> **Extracted text**:
Tremendous power is available for the .454 Casull user and even with the short four and three-quarter inch barreled .454, the shooter has access to muzzle energy levels never before approached with a traditional revolver. Here are muzzle velocity figures for factory loaded ammunition for the .454 Packin' Pistol:




A 240 grain bullet at 1800 feet per second! A 260 at 1750! And a 300 at 1600! All of these were unheard of ten years ago and all concepts of packin' pistols are now totally changed. We now have rifle-like muzzle energies not only availble in a handgun but a handgun that has a short barrel,is relatively light in weight, and can be easily packed all day.

I was totally pleased with my packin' pistol, using both .454 loads and heavy .45 Colt loads in it. And I must admit to using more .45 Colt loads than .454 loads as I did not always need the full power afforded by the heavy loaded .454's. If I lived in grizzly or brown bear country, I would. But I don't so .45's fill the bill quite nicely most of the time.

One of my favorite .45 Colt loads is the BRP 300 grain cast gas checked Casull bullet over 21.5 grains of WW296. This is only a 1100 feet per second load but it is very accurate and continues to be so at long ranges. I have used it to a full 800 yards shooting at two foot square targets and actually manage to hit them once in awhile by watching the bullets strike in dry dusty dirt.

> **Data section**:
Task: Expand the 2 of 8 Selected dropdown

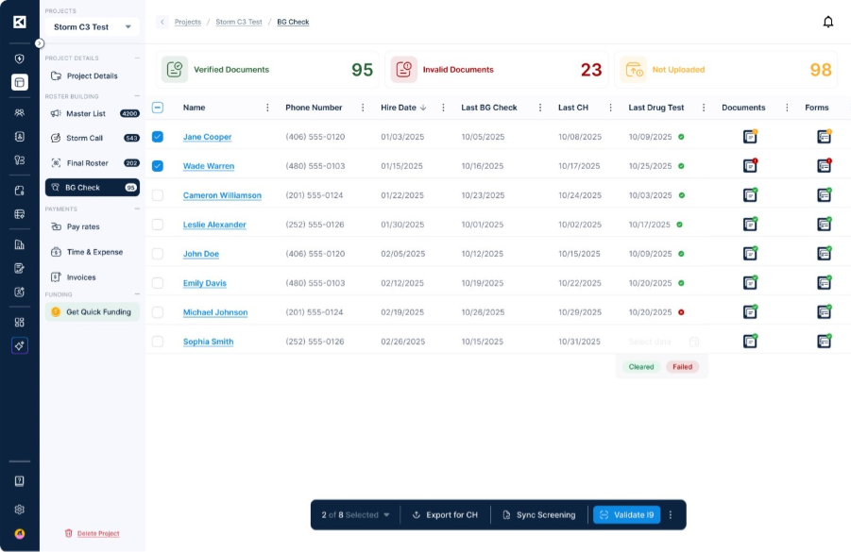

> **Task list**:
a) Please answer these from the passage on the .454 Casull revolver, one line each:
(i) What muzzle velocity does the passage give for the 260 grain bullet?
(ii) Which loads did the writer use more often in the packin' pistol?
(iii) How many grains of WW296 sit under the BRP 300 grain bullet in the favorite .45 Colt load?
b) Carry the passage on the .454 Casull revolver forward from its final sentence with the next few paragraphs.

> **Results**:
a)
(i) 1750 feet per second
(ii) .45 Colt loads
(iii) 21.5 grains

b)
Here are some favorite .454 loads for the Freedom Arms Packin' Pistol:




300 Gr. FL/LYMAN #454629GC

32 GR. H110


310 Gr. NEI #310.451 Keith*

26 GR. WW296


325 Gr. NEI #325.451 Keith*

26 GR. WW296


325 Gr. NEI#325.451 Keith*

18.0 GR. #2400


340 Gr. SSK #345.451 FN

32 Gr. H110


340 Gr. SSK #345.451 FN

24.0 Gr. H4227


*crimped over front band.

The following loads are assembled with .45 Colt brass and for use only in the Freedom Arms revolver:




310 Gr. NEI #310.451 Keith

26.0 Gr. WW296


325 Gr. NEI #325.451 Keith

26.0 Gr. WW296


Recently Freedom Arms has turned the .454 Packin' Pistol into an even more versatile handgun by offering an auxiliary cylinder in .45 ACP. My four and three-quarter inch .454 was returned to the factory to become a true Triple Threat Packin' Pistol by having it fitted not only with a .45 ACP cylinder but a .45 Colt cylinder as well.

Now why would anyone want a .45 ACP cylinder for a .454 Casull? Simple. I for one have hundreds, probably thousands of rounds of various persuasions of .45 ACP loads around. When used in the Casull single action they make an extremely pleasant shooting outing and I do not have to chase brass all over Idaho nor do I have to mess with full or half- moon clips. With a single action revolver both rimmed and rimless brass all extracts the same way. Shoot 'em. Drop 'em in the Dillon Case Vibrator. Load 'em on the Dillon 550. Start all over again.

The .45 ACP cylinder also allows experimenting that would never be possible in any other .45 chambered for the service (former?) cartridge. I recently heard from friend and fellow gunwriter Terry Murbach about a fellow who had loaded a batch of .45's for use in his Smith & Wesson 4506. At about round 200, a case seperated and the shooter decided to stop and check his loads which he said had considerable recoil.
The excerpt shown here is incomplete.